I also put the four cargo straps THROUGH the scupper holes in my tandem, rather than simply over the top of the kayak. Two go through the front and two going through the back scupper holes (where the mirage drive goes on my tandem), and then through two holes/mounting points on the rails so there's no way the thing can slide and I don't have to strap it so hard that I deform the kayak.

The kayak rests on the two aluminum crossbars I have attached to the rails, and I use a simple "swim noodle" under the crossbars to protect the roof because the bars do flex a bit. (non-flexing bars are on my budget list)

Loading from the back would be nice if my stupid brake light weren't right at the roofline. I used to worry about scuffing the bow on the ground when I raised the rear to the roof but after three years, it's no more scuffed than the rest of the boat.
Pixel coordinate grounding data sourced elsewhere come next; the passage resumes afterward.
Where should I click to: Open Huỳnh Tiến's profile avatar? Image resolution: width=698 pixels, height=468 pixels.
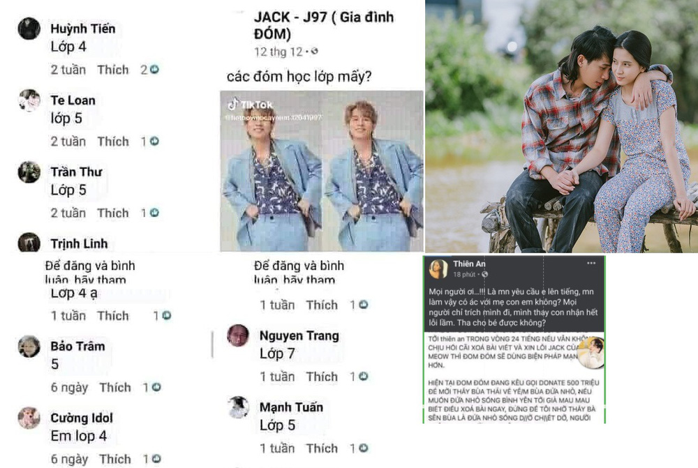[x=29, y=29]
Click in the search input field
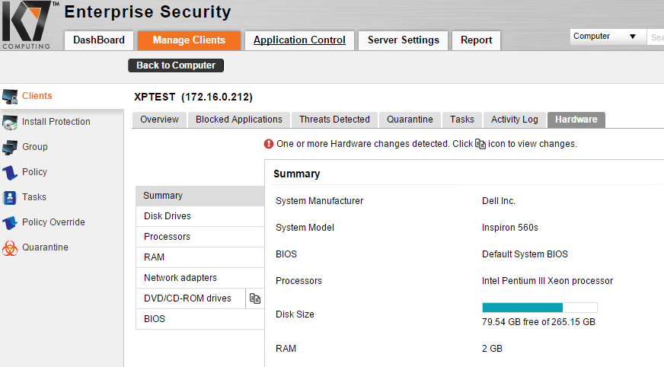This screenshot has height=367, width=664. point(656,37)
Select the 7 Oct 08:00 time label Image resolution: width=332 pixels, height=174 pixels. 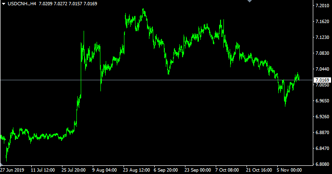coord(227,170)
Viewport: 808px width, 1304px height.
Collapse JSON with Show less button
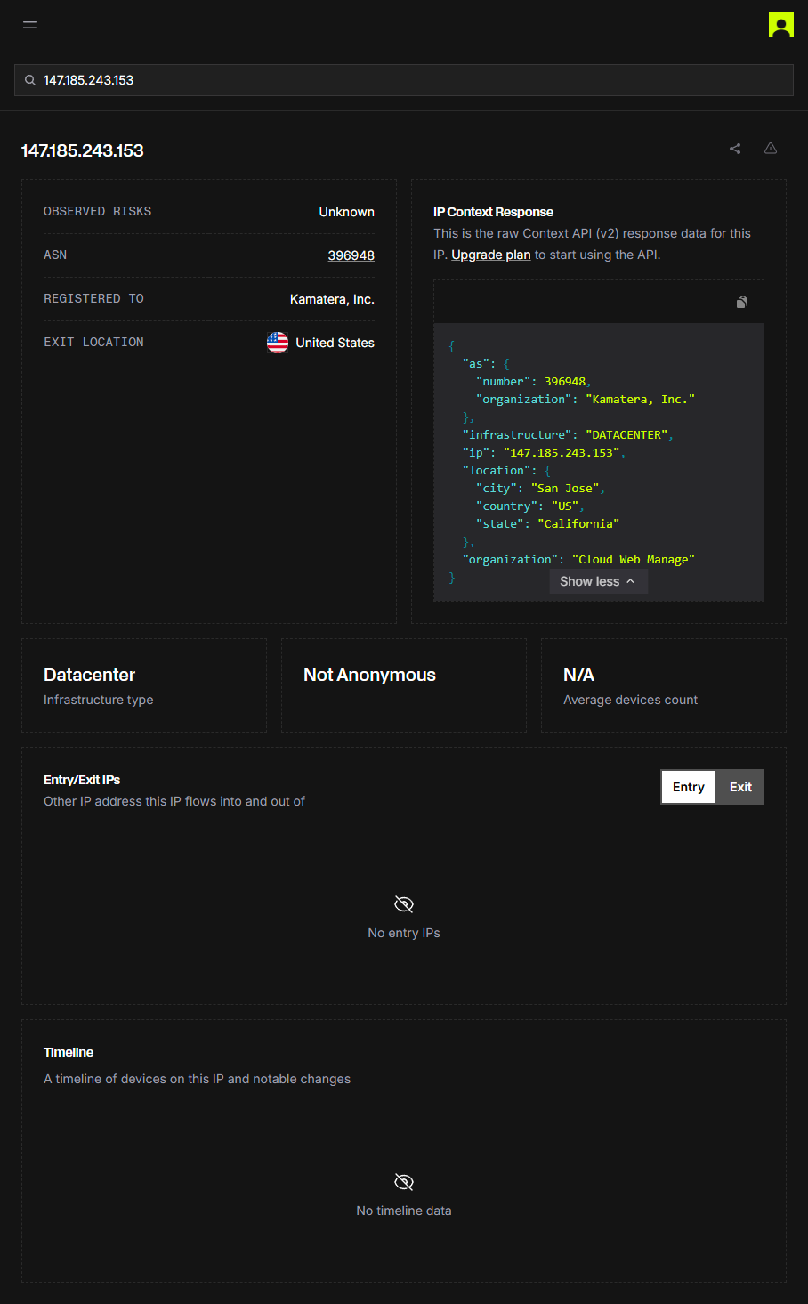[x=589, y=581]
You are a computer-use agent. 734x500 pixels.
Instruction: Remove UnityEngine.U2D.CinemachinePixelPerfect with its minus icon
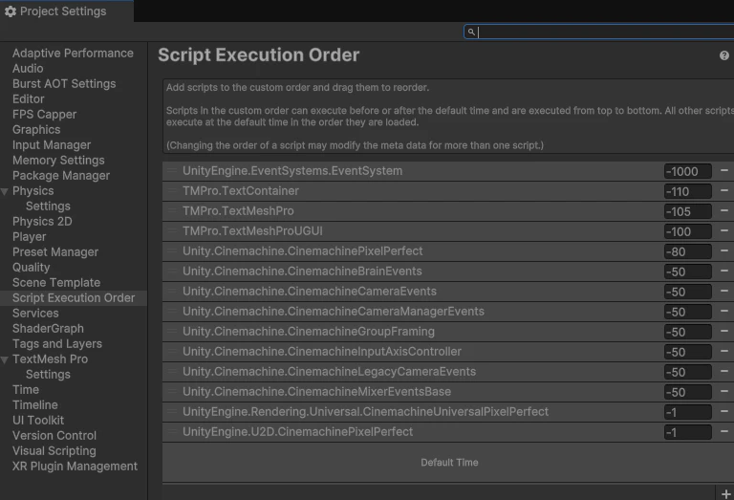(724, 431)
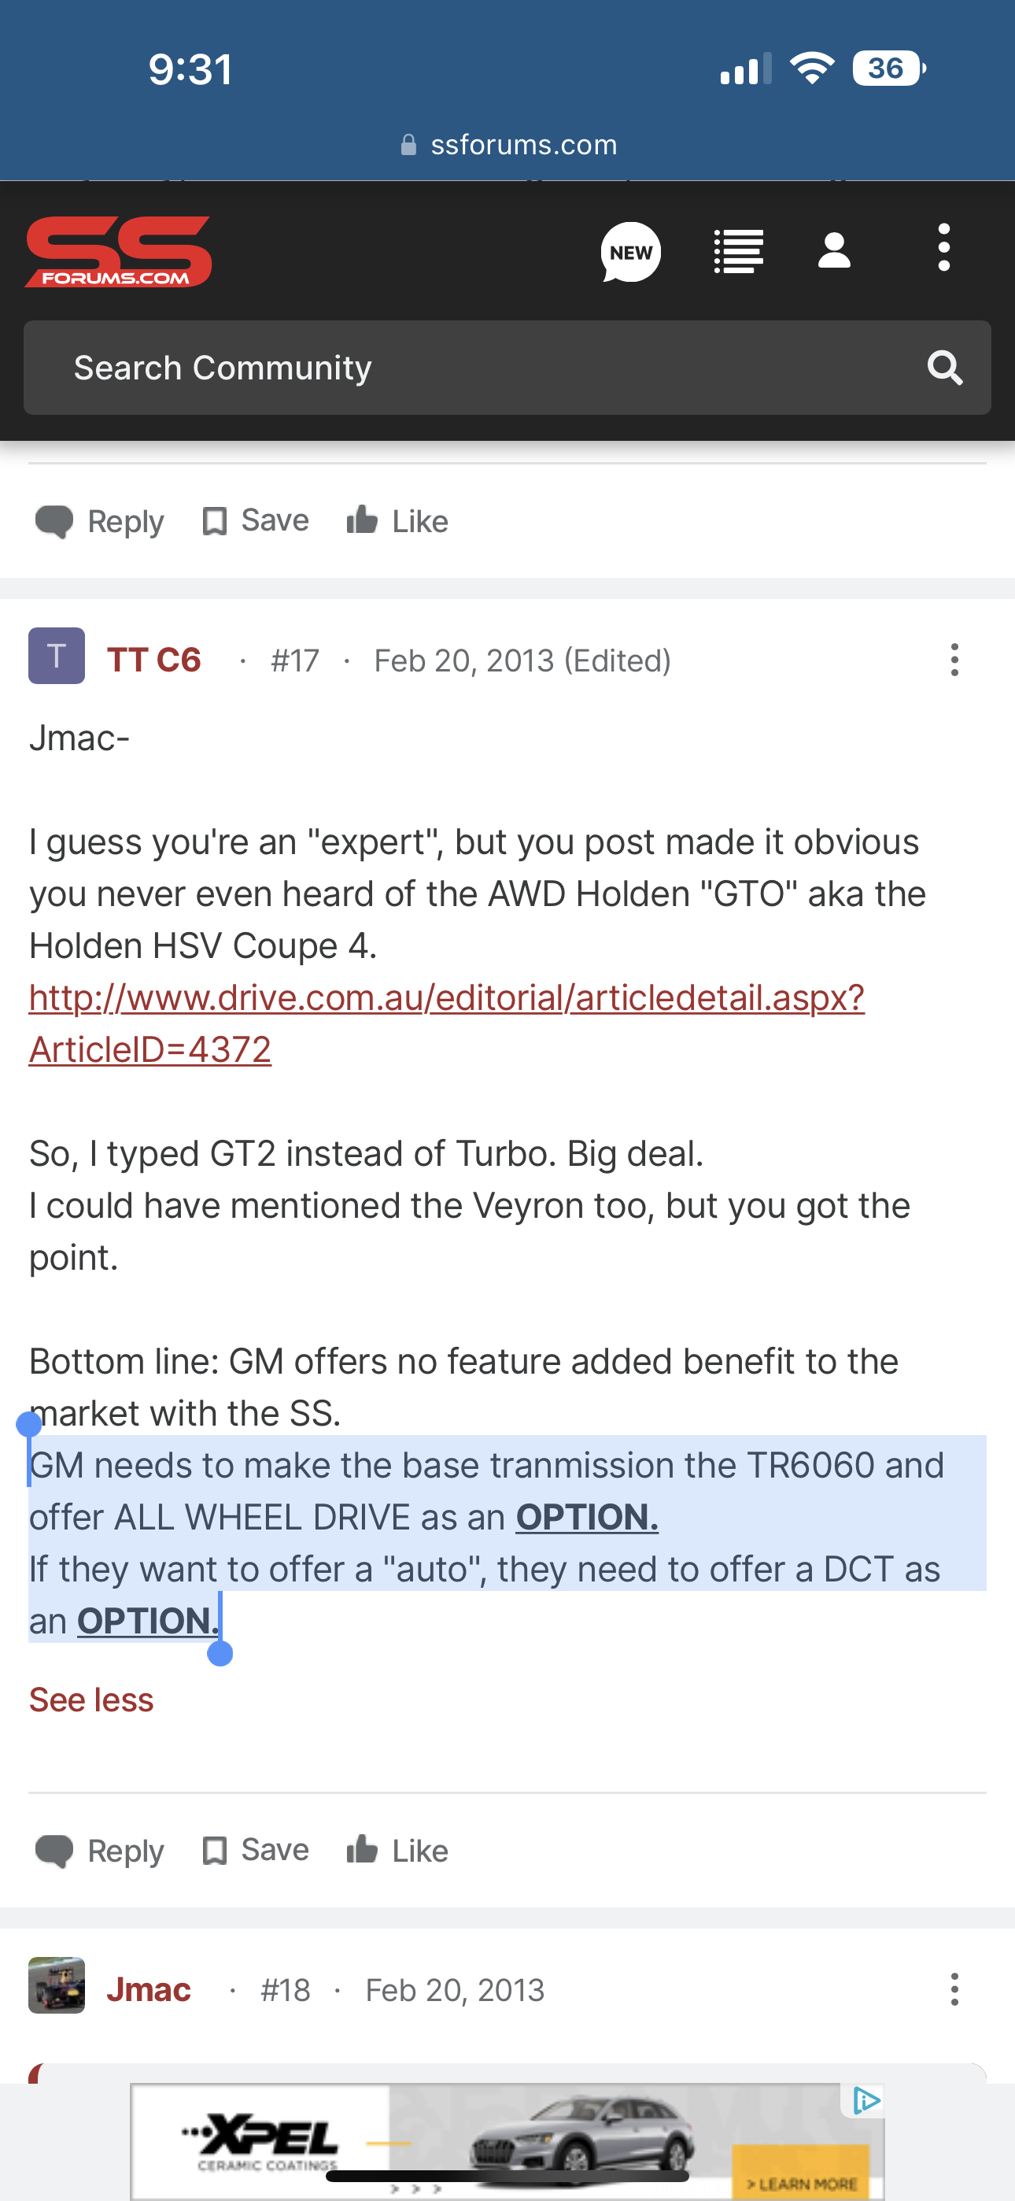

I load the rudder/rear to the front of my Jeep because the scupper holes line up better with my rack/tie-downs. I have a tandem, so it might not matter with a single.

------
re: LIFTING the kayak to the roof...

I've been dreaming of a RAIL that slides out from my garage. :D
The rail has a sling pulley that raises the front of my kayak up to the vehicle roof line. And all I have to do is extend the rail to my Jeep, lift up the back of the kayak and slide it over the sling onto the roof. This would solve 1/2 of the loading problem, thus cutting the potential for an "old guy pulled back" by 50%.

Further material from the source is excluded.